Saturday, September 1, 2007

Do Good

One thing running has taught me is to forgive my body. My body wants to do many things that my mind does not envision, and sometimes when my mind envisions it, my body decides it will not yield to the directive.

Yesterday I ran 11.5 miles. I wanted to run an even 12, but I was 2-hours late for a commitment with my 10-year-old. As it does for many things in my life, guilt kept me from the final half mile. My body wanted to go more and my mind did not.

Today I rode 75-miles on my road bike. It was a grueling ride into the wind on the way out. With 20 miles to go I broke away from my riding group and took my own path. I pushed my body beyond its limits. My mind wanted what my body perhaps did not.

I finished the ride and spent the remainder of the day forgiving my body.

I recall discussing the body/mind dynamic with Jon, a former Ironman triathlete, and the best trial litigator whom I have known, not to mention a former State Supreme Court Justice. He was 18-years my senior. He was my mentor and my friend.

Jon told me that the body will control the mind if you allow it to, and that the mind can never control the body fully. He believed that life was a balance between all things, and that harmonious mind/body balance was the goal of any good life.

Jon shared with me tales of his younger days, when (he claims) he was hard drinking. I believed that only when I saw a certain look in his blue eyes. He said he had also been a smoker for years, but I never saw him light up. I knew the reformed Jon, evidently.

Jon saw Buddha in Christ and visa versa. He sprinkled his theology into our discussions. I didn't mind because I was in the presence of a great man. I say "great man" because he was an ordinary man who did extraordinary things.

I cannot get the image of him sitting across from me at his desk (as we often did), on a bright sunny day. His entire office walls were window, from ground up to ceiling and the wall sloped so as to make a window ceiling. He told me then that the key to balance is forgiveness. He discussed training for his Ironman and explained that there were many days when he just needed to forgive his body for not being the body that he pushed it to be.

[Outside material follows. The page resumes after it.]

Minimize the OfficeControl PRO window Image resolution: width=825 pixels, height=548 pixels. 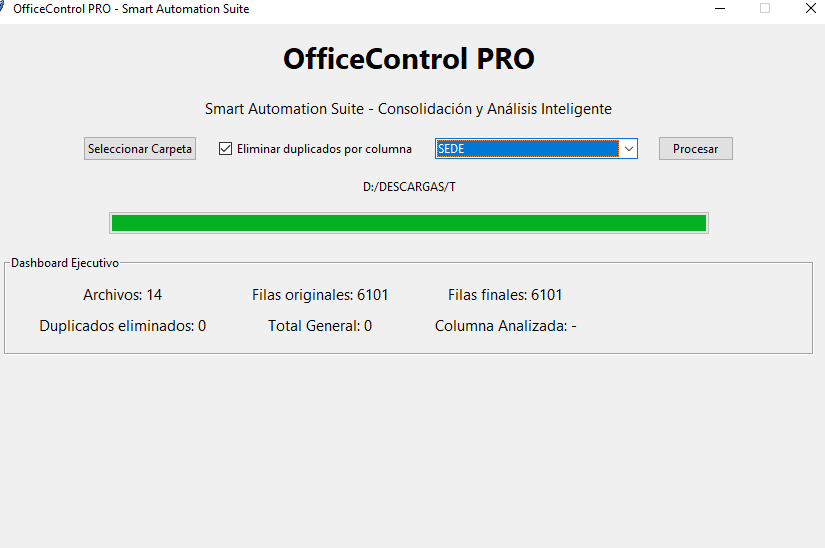720,9
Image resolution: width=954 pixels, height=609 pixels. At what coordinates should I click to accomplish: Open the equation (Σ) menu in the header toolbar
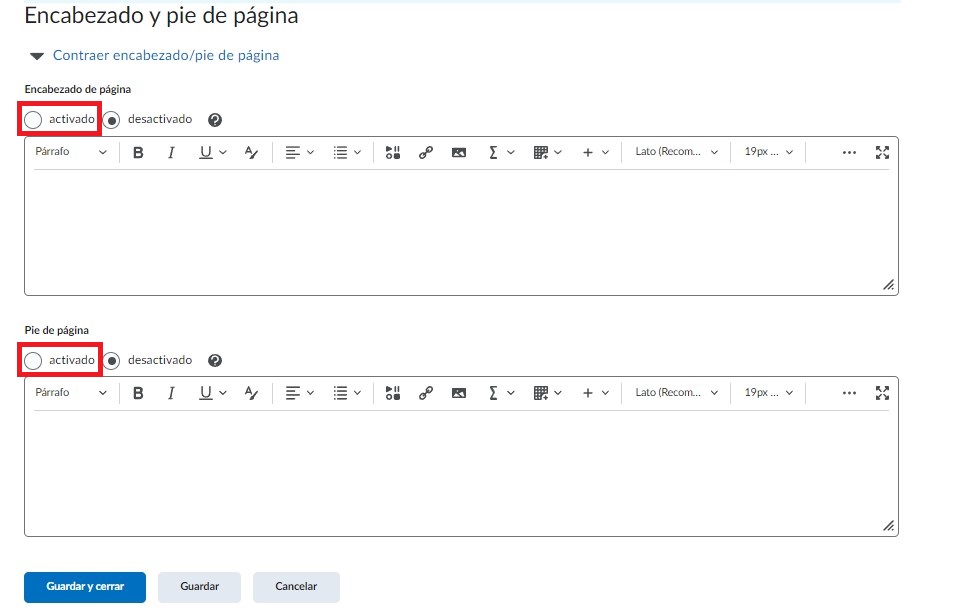pyautogui.click(x=500, y=153)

Jon discussed the need for balance in training, and I did not realize then that he was also speaking about life in a metaphoric sense.

He was candid and kind and he taught me more about life than anything else.

I spoke to Jon my last time, two years from tomorrow's date. He died 4 days later of liver cancer, on September 6, 2005. Our last conversation was, again, about being gentle to oneself. While in a haze from the pain medicine, Jon spoke so gently and kindly to me about my future. The last thing he said to me was "do good."

Immediately after I spoke to him, I knew that I had just had my last words with Jon---that he had just said good-bye to me in his way.

Now a runner myself, in life and otherwise, I understand more of what Jon was trying to impart.

I will take his words with me on tomorrow's 22-mile run. It is Sunday long-run day. I think Jon would be happy that I will forgive my body tomorrow, and the next day and the next. He understood the balance between forgiving oneself and doing good.

I imagine that Jon might also be pleased that I am running my longest run.